● Document segment:
_ _ _ _ _ _ _

Sum of all elements of a list or array is a very common operation. It would be most convenient to simply request the sum rather than programming it all the time. 

In [None]:
import numpy as np

In [None]:
l1 = np.array(l1)

print (l1.sum())

#### Why do we bother?

In [None]:
N = 100000
xl = [np.random.rand() for i in range(N)] 

In [None]:
%%timeit 
xlsum = 0
for val in xl:
    xlsum += val
    

In [None]:
x = np.random.rand(N)

In [None]:
%timeit xsum = x.sum()

That's why. Using Numpy functions is much faster than crafting computations with our own for loops

In [None]:
x = np.array([8, 4, 16, 32, 2], dtype=np.int)  # An array of integer types
xmed = np.median(x).astype(int)
xmean = np.mean(x)
xstd = np.std(x)
print ('The median is: {:d}'.format(xmed))
print ('The mean is: {:f}'.format(xmean))
print ('The standard deviation is: {:2.2f}'.format(xstd))

In [None]:
# Sorting 
xs = np.sort(x)

_ _ _ _ _ _ _

● Data segment:
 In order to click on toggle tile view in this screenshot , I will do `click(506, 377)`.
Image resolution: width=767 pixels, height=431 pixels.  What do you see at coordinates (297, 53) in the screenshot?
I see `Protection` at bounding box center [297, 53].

_ _ _ _ _ _ _

● Task instructions:
(1) According to the NumPy notebook excerpt, what is much faster than crafting computations with our own for loops?
(2) In the NumPy notebook excerpt, substitute "spread" for "standard deviation" in the passage from "xmean = np.mean(x)" to "xs = np.sort(x)".
(3) List every function the NumPy notebook excerpt calls with the "np." prefix.
Use only the NumPy notebook excerpt as your source.

● Expected answers:
(1) Using Numpy functions.

(2)
xmean = np.mean(x)
xstd = np.std(x)
print ('The median is: {:d}'.format(xmed))
print ('The mean is: {:f}'.format(xmean))
print ('The spread is: {:2.2f}'.format(xstd))

In [None]:
# Sorting 
xs = np.sort(x)

(3) np.array, np.random.rand, np.median, np.mean, np.std, np.sort